Leadership emergence in walking groups
Maria Lombardi, William H. Warren, M. di Bernardo

TL;DR
This study investigates how leadership naturally emerges in small human walking groups through analysis of interaction patterns, revealing the influence of both contextual positioning and personal locomotor behavior.
Contribution
It introduces a method to analyze leadership emergence in human groups without predefined roles, applicable to various scenarios like sports and evacuations.
Findings
Leadership is influenced by group member position and personal locomotor traits.
Contextual and personal factors jointly determine leadership emergence.

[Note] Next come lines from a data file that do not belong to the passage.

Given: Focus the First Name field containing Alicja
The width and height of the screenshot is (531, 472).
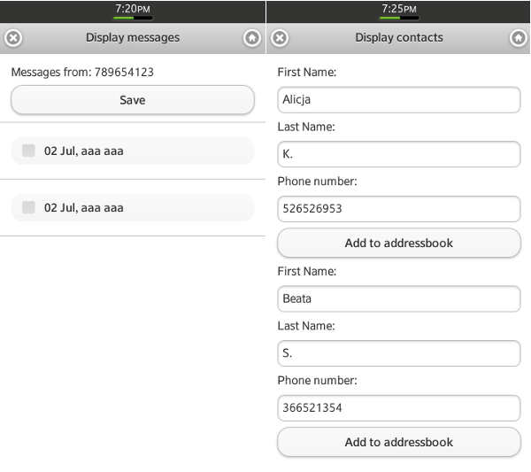Looking at the screenshot, I should (398, 100).
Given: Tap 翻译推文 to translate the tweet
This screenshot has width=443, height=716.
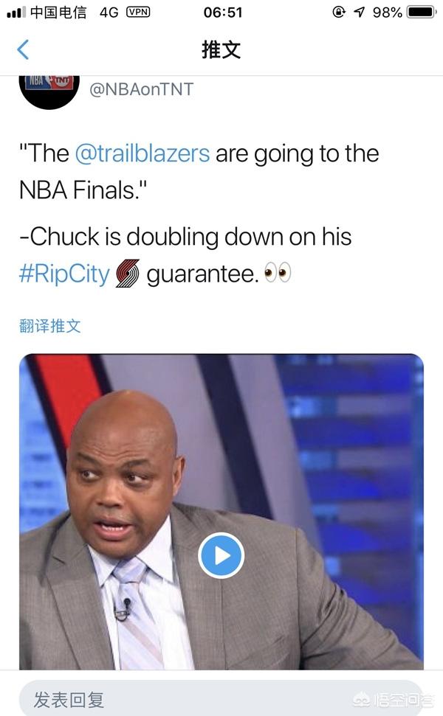Looking at the screenshot, I should [50, 326].
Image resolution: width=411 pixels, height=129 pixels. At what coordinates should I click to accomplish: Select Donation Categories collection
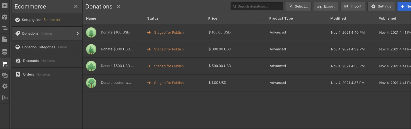39,47
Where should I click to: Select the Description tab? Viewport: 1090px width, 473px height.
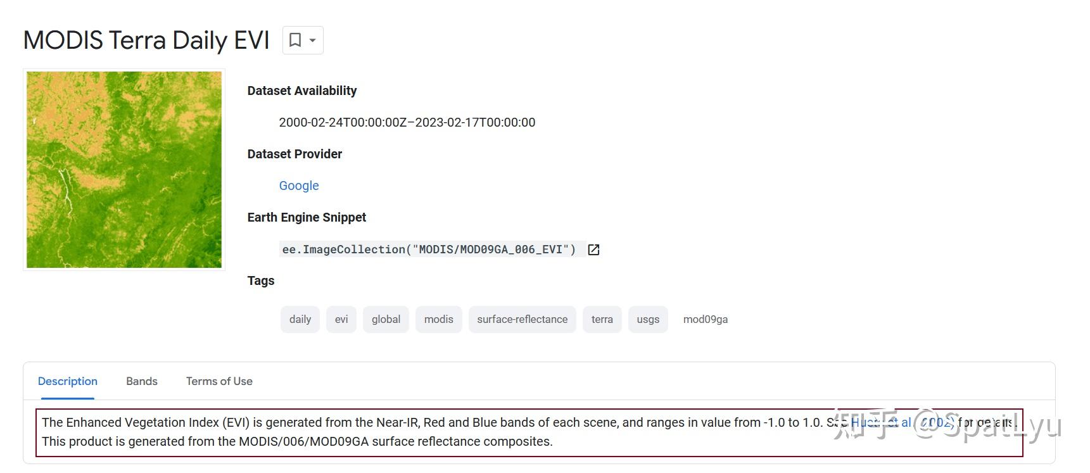(x=68, y=381)
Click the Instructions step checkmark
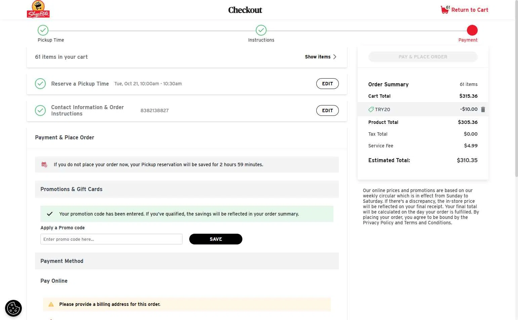 point(261,30)
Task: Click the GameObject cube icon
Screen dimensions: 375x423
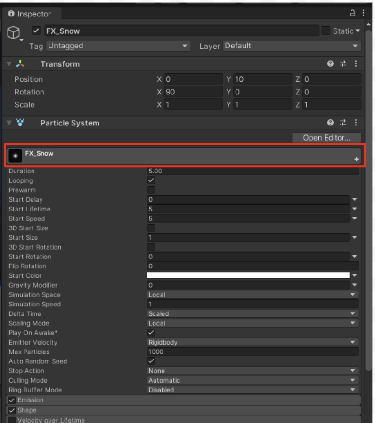Action: point(14,32)
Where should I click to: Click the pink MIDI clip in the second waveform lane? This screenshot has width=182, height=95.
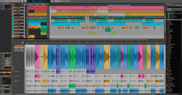[x=37, y=76]
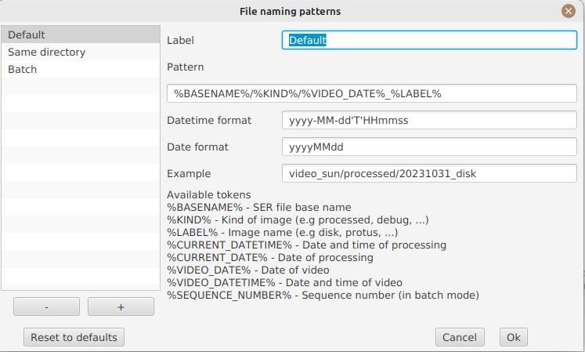This screenshot has width=585, height=352.
Task: Close the File naming patterns dialog
Action: click(569, 11)
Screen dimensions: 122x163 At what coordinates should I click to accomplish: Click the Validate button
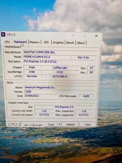click(70, 125)
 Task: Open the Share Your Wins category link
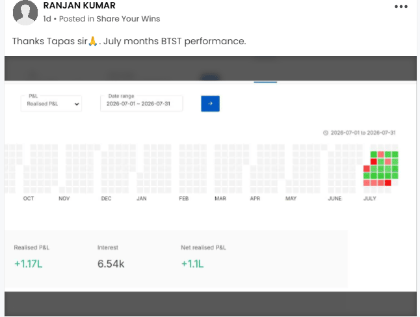128,19
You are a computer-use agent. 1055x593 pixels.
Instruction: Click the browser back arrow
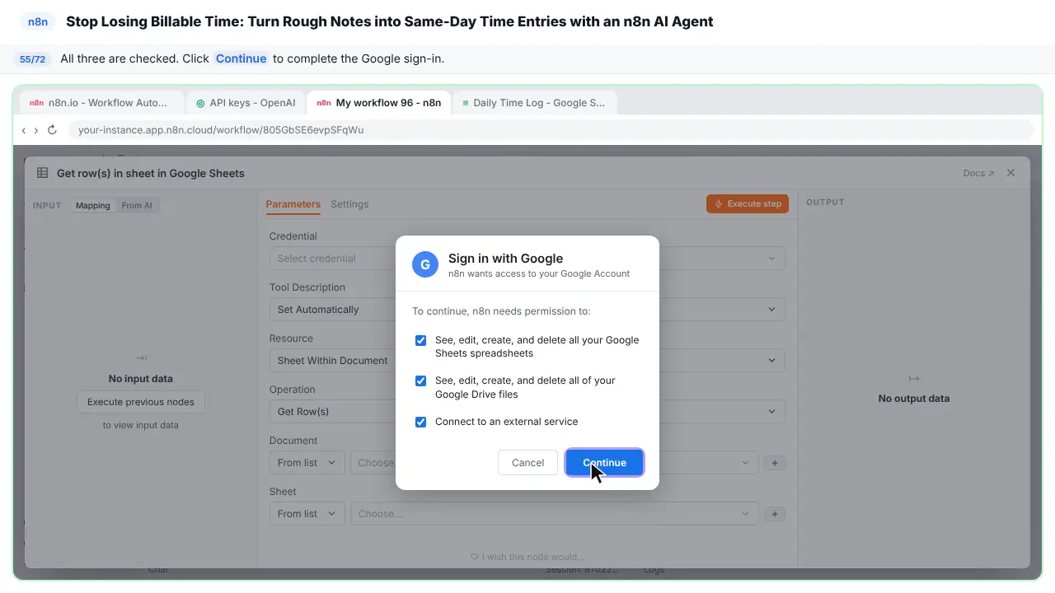coord(24,130)
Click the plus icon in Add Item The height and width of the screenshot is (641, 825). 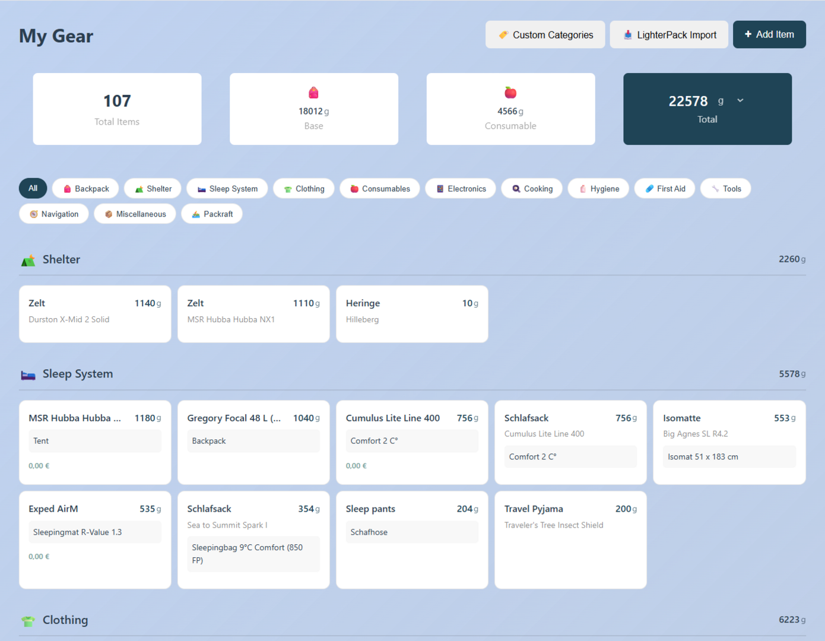point(748,34)
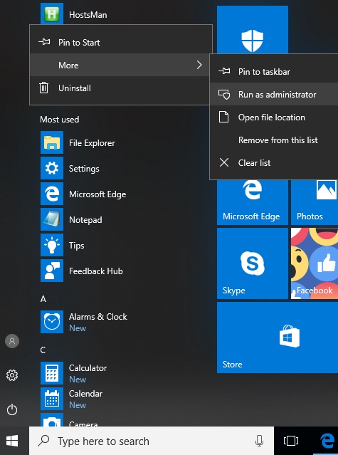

The approach can be extended to larger groups and different scenarios.
Abstract
Understanding the mechanisms underlying the emergence of leadership in multi-agent systems is still under investigation in many areas of research where group coordination is involved. While leadership has been mostly investigated in the case of animal groups, only a few works address the problem of leadership emergence in human ensembles, e.g. pedestrian walking, group dance. In this paper we study the emergence of leadership in the specific scenario of a small walking group. Our aim is to unveil the main mechanisms emerging in a human group when leader or follower roles are not designated a priori. Two groups of participants were asked to walk together and turn or change speed at self-selected times. Data were analysed using time-dependent cross correlation to infer leader-follower interactions between each pair of group members. The results indicate that leadership emergence is due…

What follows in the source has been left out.